In many circumstances it is appropriate to conduct an independent prior art search before filing a patent application. For example, it is advisable to conduct a search where the technical field to which the invention relates is crowded with operators, or where there is a large cluster of patents or patent applications. Furthermore, it is advisable to conduct a prior art search when one is not certain of the state of the art in the technical field to which the invention relates.
The patent system is public in nature. In other words, patent applications and patents are subject to publication by the patent office; publication is normally deferred to the 18th month from the filing date of the applications. The publication of applications and patents takes place in dedicated digital registers of the patent offices, most of which are available online. The database of the European Patent Office, known as Espacenet and accessible at the address worldwide.espacenet.com, is one of the largest collections of published applications and patents, with over 100 million documents from the patent offices of the world's major industrialised countries. It is a useful tool for conducting patent and patent application searches. Espacenet's search interface allows keywords and dates to be searched across several fields: the title of the patent or published patent application, the abstract, the filing date, the publication date, the publication number, the proprietor, the inventor, etc.
A prior art search covers all information (relating to the content of an invention) available to the public at the time of the search anywhere in the world, and includes both published patents and other sources outside the patent system, such as scientific papers, promotional material, articles, videos and photographs, etc.
BIESSE always advises its clients to conduct a prior art search of patent databases before preparing a new patent application. Analysis of the prior art documents can make it possible to accurately identify the genuinely novel and inventive features of the technical solutions conceived or developed by the client. The patent application can therefore be focused from the outset on such features; this could lead to a rapid substantive examination by the patent office, with a corresponding minimisation of costs for the client, and to the grant of a strong patent that is well defensible in court.
A patent search can make it possible to identify documents useful for seeking the invalidation of a patent that a competitor has asserted against our client. If it can be shown that the basic concepts of the patent were already described, or suggested, in documents published prior to the filing of the corresponding application, or prior to its priority date, the court will declare the patent invalid. Invalidity may be total or partial.

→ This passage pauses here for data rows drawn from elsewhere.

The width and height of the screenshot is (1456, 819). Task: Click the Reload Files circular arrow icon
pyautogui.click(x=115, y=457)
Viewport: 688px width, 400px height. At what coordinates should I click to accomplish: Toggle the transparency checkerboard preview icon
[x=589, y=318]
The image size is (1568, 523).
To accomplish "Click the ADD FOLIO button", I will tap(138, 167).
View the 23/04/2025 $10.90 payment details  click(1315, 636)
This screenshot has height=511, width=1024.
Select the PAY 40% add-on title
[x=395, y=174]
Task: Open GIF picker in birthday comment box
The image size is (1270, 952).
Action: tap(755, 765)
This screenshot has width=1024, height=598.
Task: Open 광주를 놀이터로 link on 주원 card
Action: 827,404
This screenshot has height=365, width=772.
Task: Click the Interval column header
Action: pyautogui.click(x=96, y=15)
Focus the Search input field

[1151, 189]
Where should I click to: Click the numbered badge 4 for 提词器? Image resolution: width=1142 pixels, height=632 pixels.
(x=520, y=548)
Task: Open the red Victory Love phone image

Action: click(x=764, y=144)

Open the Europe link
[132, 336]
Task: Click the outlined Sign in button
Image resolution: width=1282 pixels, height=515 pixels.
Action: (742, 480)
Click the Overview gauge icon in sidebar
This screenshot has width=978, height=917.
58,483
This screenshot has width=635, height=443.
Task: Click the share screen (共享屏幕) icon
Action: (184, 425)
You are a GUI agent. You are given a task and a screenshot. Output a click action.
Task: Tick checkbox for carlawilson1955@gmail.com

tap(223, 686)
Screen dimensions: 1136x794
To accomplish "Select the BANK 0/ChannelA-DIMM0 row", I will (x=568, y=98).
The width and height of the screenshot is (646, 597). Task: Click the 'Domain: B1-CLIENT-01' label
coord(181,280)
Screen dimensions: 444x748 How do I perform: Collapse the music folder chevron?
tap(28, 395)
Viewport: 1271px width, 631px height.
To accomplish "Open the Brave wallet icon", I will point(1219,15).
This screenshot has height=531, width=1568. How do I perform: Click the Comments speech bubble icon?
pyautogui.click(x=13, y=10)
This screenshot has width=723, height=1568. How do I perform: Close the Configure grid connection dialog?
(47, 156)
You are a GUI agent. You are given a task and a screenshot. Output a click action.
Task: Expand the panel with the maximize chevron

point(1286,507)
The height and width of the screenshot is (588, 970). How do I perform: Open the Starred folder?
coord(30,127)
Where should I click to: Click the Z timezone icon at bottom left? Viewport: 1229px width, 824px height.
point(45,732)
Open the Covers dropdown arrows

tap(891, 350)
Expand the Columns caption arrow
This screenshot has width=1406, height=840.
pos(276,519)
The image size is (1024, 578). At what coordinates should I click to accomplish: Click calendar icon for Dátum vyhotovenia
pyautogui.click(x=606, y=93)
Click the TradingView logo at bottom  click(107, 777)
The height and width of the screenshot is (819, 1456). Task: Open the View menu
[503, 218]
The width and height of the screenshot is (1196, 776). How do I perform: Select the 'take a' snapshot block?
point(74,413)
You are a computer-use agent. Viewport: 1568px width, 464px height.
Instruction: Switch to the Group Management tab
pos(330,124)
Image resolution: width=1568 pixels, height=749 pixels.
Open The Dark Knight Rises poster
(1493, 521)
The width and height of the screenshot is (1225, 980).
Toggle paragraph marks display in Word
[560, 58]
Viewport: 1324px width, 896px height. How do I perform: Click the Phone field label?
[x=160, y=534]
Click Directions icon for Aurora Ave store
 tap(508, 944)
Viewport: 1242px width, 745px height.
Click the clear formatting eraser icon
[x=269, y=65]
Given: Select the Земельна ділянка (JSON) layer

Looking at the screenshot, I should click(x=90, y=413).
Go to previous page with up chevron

Periodic patent searches are known as monitoring activities. Monitoring activities make it possible to verify the technical and strategic choices of competitors. By analysing at regular intervals the patent applications filed in the name of one or more competitors, it is possible to determine what choices have been made at the technical level (which inventions) and at the territorial level (in which states patent applications have been filed). Analysis of the legal status of a competitor's patent application or patent makes it possible to identify any abandonments in one or more states, extensions in other countries, the filing of third-party oppositions, the registration of licences, assignments, changes of ownership, etc.